| Text block |
________________________
# Solved The Torque Steer Conundrum...



## ALTYHOLIC (Oct 19, 2002)

Well, not completely... however it seems since I've upgraded to 
245 sized tires that the torque steer has significantly diminished to the point where my knuckles don't turn white every time I
floor the beast.

My Theory:
Since I've gone from the original 215's then to 225's and now
to 245's I've increased the tread width, thus increasing the
contact patch every time I get a wider tire. This allows more 
inertia from the wheels spinning to be absorbed by the tires,
via a vie better traction and less torque steer.

Sounds logical, doesn't it?


----------



## 3-fity (Nov 1, 2002)

You have a picture of those badboys?


----------



## Slurppie (Oct 15, 2002)

ALTYHOLIC said:


> *
> Sounds logical, doesn't it? *


sure does...Spock  How bad has your speedo been thrown off due to the change in size?


----------



## Coco (Apr 30, 2002)

Nice...I was thinking of upgrading to 245's as well. Let's see those pics Alex.


----------



## ALTYHOLIC (Oct 19, 2002)

*Re: Re: Solved The Torque Steer Conundrum...*



Slurppie said:


> *sure does...Spock  How bad has your speedo been thrown off due to the change in size? *


Live Long and Prosper my cosmic frozen beverage!
________________________
| Required task A |
In the forum thread, what tire size did the car originally have before the upgrades?
| Required task B |
In the records, rewrite only the lines from the line with "Task: Click the back arrow in the top bar" to the line with "click(260, 53)", replacing "Stainless Steel" with "Brushed Aluminum" and leaving everything else unchanged.

| Information supplied |
________________________
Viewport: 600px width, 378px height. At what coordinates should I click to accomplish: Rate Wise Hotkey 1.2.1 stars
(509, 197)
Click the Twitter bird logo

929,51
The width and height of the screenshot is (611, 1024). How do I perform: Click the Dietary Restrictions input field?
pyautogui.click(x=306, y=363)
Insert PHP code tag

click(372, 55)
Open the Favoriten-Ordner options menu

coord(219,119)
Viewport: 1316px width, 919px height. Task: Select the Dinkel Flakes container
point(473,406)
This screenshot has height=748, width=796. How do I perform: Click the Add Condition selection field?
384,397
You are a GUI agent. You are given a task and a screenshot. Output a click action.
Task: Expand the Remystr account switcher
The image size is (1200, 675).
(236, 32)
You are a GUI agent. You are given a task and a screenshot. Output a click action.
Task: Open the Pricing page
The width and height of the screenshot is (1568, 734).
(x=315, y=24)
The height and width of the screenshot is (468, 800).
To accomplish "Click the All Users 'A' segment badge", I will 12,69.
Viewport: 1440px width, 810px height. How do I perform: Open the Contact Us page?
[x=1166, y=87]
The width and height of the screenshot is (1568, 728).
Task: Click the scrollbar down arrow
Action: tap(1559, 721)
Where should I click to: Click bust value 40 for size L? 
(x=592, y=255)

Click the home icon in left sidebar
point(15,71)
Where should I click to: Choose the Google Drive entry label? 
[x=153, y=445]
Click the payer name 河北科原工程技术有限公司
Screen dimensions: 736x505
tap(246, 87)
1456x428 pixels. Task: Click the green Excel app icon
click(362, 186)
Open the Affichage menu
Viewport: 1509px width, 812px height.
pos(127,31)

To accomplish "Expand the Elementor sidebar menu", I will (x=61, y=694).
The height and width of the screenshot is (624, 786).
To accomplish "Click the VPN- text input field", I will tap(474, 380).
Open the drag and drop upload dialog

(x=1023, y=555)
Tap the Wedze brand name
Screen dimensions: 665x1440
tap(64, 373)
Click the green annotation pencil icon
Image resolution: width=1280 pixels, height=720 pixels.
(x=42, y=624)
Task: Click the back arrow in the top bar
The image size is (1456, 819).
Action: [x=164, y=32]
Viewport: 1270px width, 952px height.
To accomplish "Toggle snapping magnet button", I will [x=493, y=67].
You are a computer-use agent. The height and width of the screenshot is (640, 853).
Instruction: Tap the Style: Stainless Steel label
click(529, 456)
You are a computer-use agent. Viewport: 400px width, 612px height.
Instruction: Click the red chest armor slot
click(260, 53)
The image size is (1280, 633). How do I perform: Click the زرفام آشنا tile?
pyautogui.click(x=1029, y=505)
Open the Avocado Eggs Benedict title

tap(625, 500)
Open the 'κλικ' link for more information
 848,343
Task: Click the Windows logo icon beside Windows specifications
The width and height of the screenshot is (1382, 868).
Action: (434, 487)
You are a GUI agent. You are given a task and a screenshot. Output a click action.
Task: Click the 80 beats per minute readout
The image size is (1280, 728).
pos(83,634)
________________________
| Complete answer A |
215

| Complete answer B |
Task: Click the back arrow in the top bar
The image size is (1456, 819).
Action: [x=164, y=32]
Viewport: 1270px width, 952px height.
To accomplish "Toggle snapping magnet button", I will [x=493, y=67].
You are a computer-use agent. The height and width of the screenshot is (640, 853).
Instruction: Tap the Style: Brushed Aluminum label
click(529, 456)
You are a computer-use agent. Viewport: 400px width, 612px height.
Instruction: Click the red chest armor slot
click(260, 53)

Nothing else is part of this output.